The paper is titled “Multiphoton quantum-state engineering using conditional measurements.” It was contributed by co-authors from universities and institutes in Germany and Mexico and the National Institute of Standards and Technology in Boulder, Colorado. Chenglong You, a member of Dr Magaña-Loaiza’s experimental quantum photonics team and a postdoctoral researcher at LSU, is also a co-author of the study.
Light is difficult to control at the quantum scale, specifically for engineering purposes.
If we’re able to control photon fluctuations and associated noise, then we can make more precise measurements. This technology is new and will change our field.
Omar Magaña-Loaiza, Assistant Professor, Department of Physics & Astronomy, Louisiana State University
Globally, physicists are making major attempts to develop methods to sustain the quantum properties of light at sufficiently large scales for real-world purposes. To date, physicists can regulate the quantum characteristics of single photons as well as pairs of photons. This results in robust applications via entanglement as well as “heralding” (in which knowledge of a single photon offers comparatively specific knowledge about another photon that is yet to be detected).
Magaña-Loaiza’s group effectively illustrated a technique to produce groups of photons that have these same robust characteristics—referred to as multiphoton states.
When a few photons are subtracted out, “we can reshape the form of the wavepacket and artificially increase the number of photons in it,” added Magaña-Loaiza.
In addition, while previous researchers had created multiphoton states through various sources, Magaña-Loaiza’s research team was able to develop a single source to create multiphoton packets. These packets share resemblances with entangled lasers. This is indeed a significant technological breakthrough.
But perhaps, the most impressive fact revealed by the publication is that Magaña-Loaiza’s research team can produce various kinds of light, the quantum states of which can be manipulated in just one setup.
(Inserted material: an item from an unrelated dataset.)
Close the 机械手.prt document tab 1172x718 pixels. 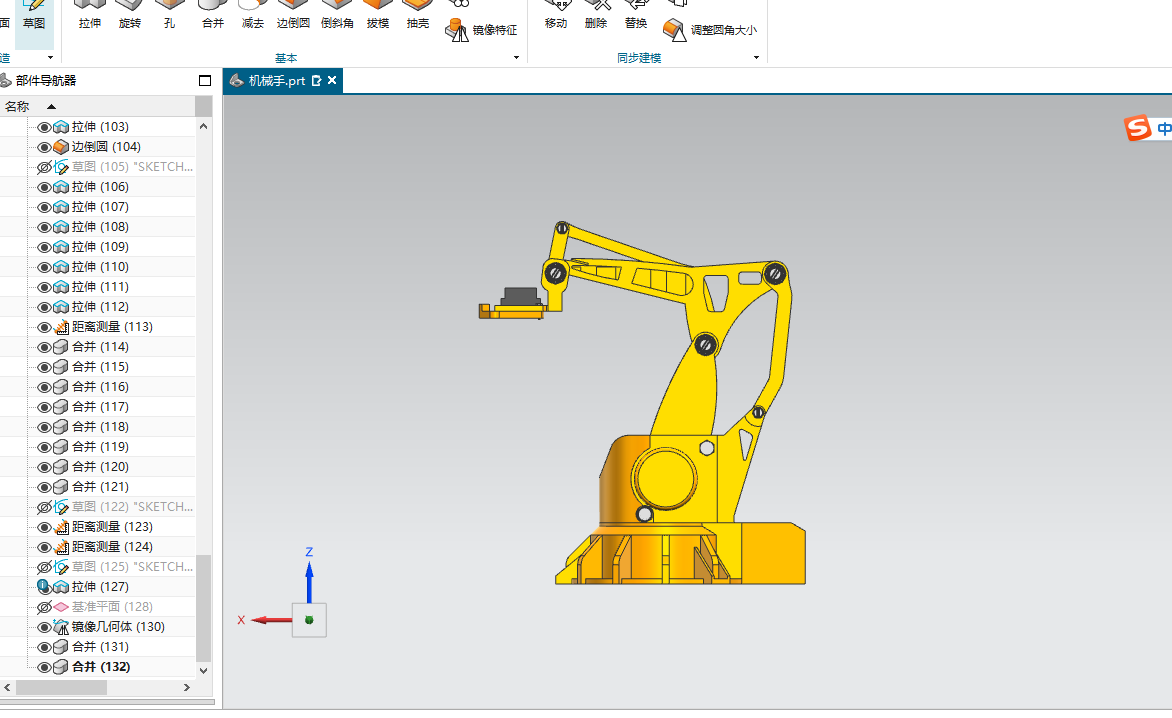point(332,80)
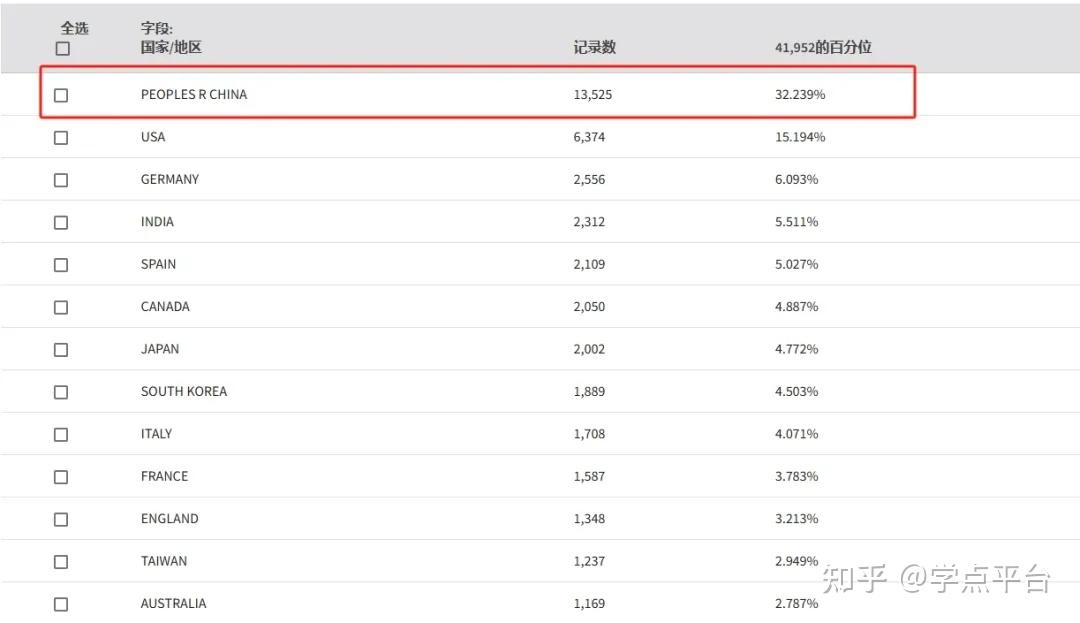Screen dimensions: 1080x623
Task: Click the 41,952的百分位 column header
Action: click(x=823, y=47)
“I really think we’re doing something new, and I think people are starting to recognize this,” Magaña-Loaiza stated. Apart from producing single photons, the team can also generate entangled laser light as well as entangled natural light (that is, sunlight) with required characteristics.
If you’re able to manipulate light at this fundamental level, you can engineer light.
Omar Magaña-Loaiza, Assistant Professor, Department of Physics & Astronomy, Louisiana State University
In 2016, Magaña-Loaiza received his PhD in experimental quantum optics at the University of Rochester. He later became a research associate at the National Institute of Standards and Technology in Boulder, Colorado.
In August 2018, he joined the faculty at LSU and steers the experimental quantum photonics team. Achieving interesting advancements in quantum metrology, the team is developing multiple quantum technologies by using sources of entangled photons.
A paper titled “Multiphoton quantum metrology without pre- and post-selected measurements” was recently co-authored by Magaña-Loaiza and Dr You, when the latter was still a doctoral student. LSU physicist Jonathan Dowling and a number of collaborators have also contributed to the paper, which was recently chosen as a winner of the Emil Wolf Outstanding Student Paper Competition.